Remember, too, that version history is tracked with postings, and not with pages. If a page is changed fifty times before being submitted as a posting, then you won’t have any version history available for that page.

Tip

Revisions obviously occupy space in the CMS database. Administrators can periodically “clean up” by purging revisions older than a particular date and time. This action applies to all postings, enabling administrators to, for example, discard all revisions that are older than one year. However, CMS does not include any capability for automatically purging, so you’ll want to make sure a periodic revision purge is on your list of manual administrative tasks for CMS.

Content Deployment

The CMS Site Deployment Manager enables you to export content from one CMS system to another. The Site Deployment Manager enables you to select the content to be exported, so that you can (for example) export only recent changes to your site. The tool automatically includes dependent objects (such as templates and resources) for export along with pages; there is no way to export a page without also exporting its dependent objects.

Caution

The automatic selection of dependent objects may sometimes have unexpected results. For example, suppose you change a page template on your development system, and then create a new page based upon that template. If you select that page for export to your production system, the modified page template will go with it, and will apply to any existing pages using the same template.

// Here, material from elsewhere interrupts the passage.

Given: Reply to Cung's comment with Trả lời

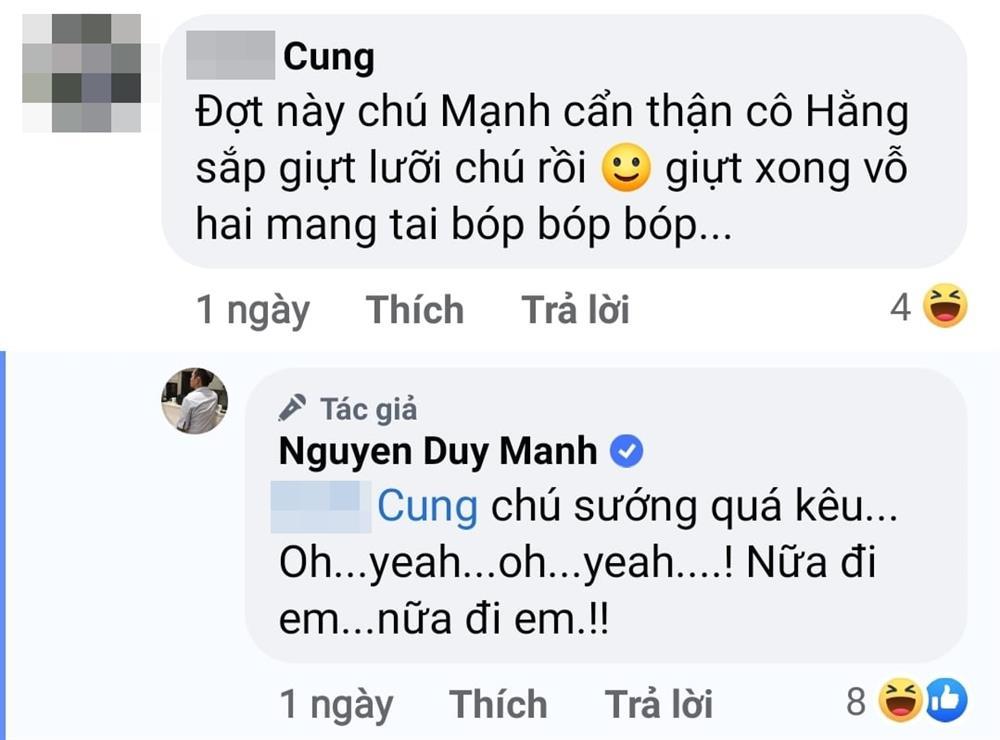Looking at the screenshot, I should point(577,309).
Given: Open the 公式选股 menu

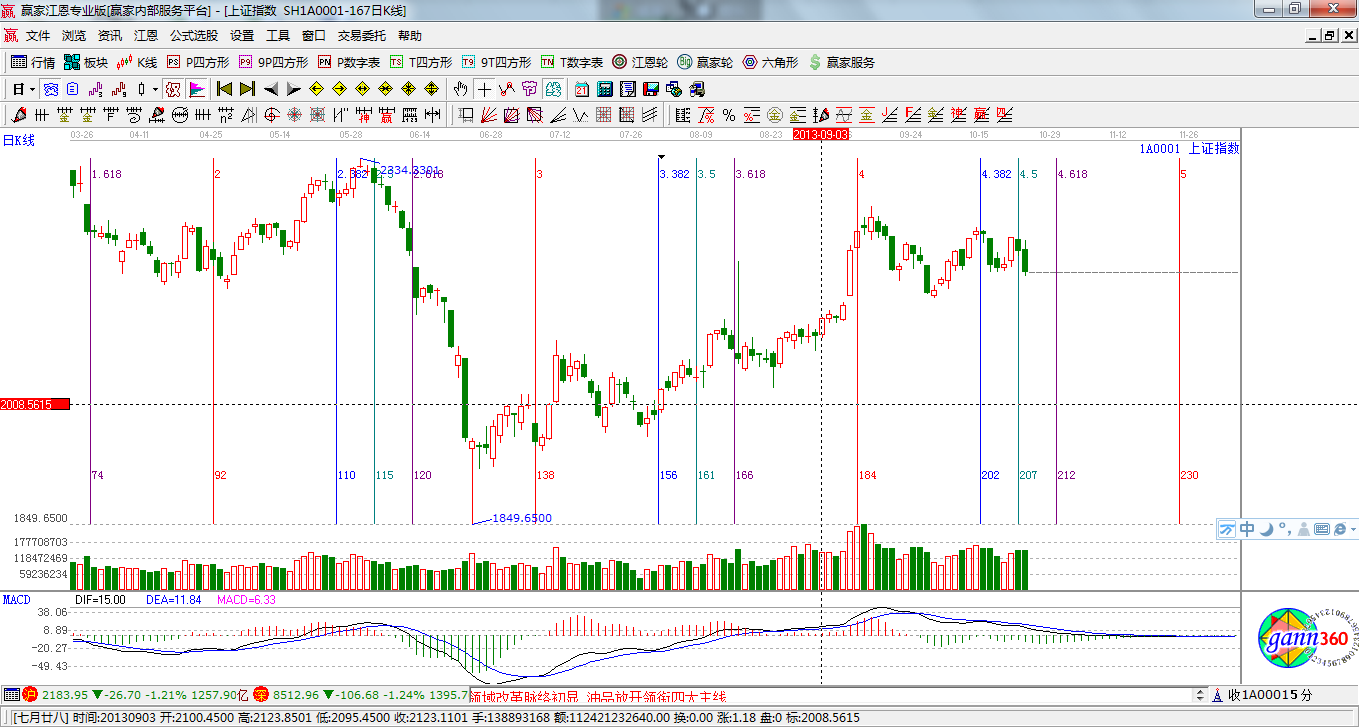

The Site Deployment Manager can only export items included in the CMS database, such as pages, postings, folders, channels, templates, resource, and so forth. The tool cannot export any external items referenced within a page or a template, such as server-side include files. Anything not included in the CMS database must be manually exported or copied to the destination system.

A typical deployment scenario might have you deploying content from a development server to a read-only production server, where the content can be viewed but not changed. This is the scenario shown in Figure 9.3, earlier in this chapter. Because the production server is a CMS computer, dynamic content can still be delivered.

Note

Deployment is more than just copying Web pages, because CMS doesn’t serve content from static files. Deployment is really a matter of replicating content from one database to another. All CMS Web sites, whether development or production, must use a SQL Server database to store the content.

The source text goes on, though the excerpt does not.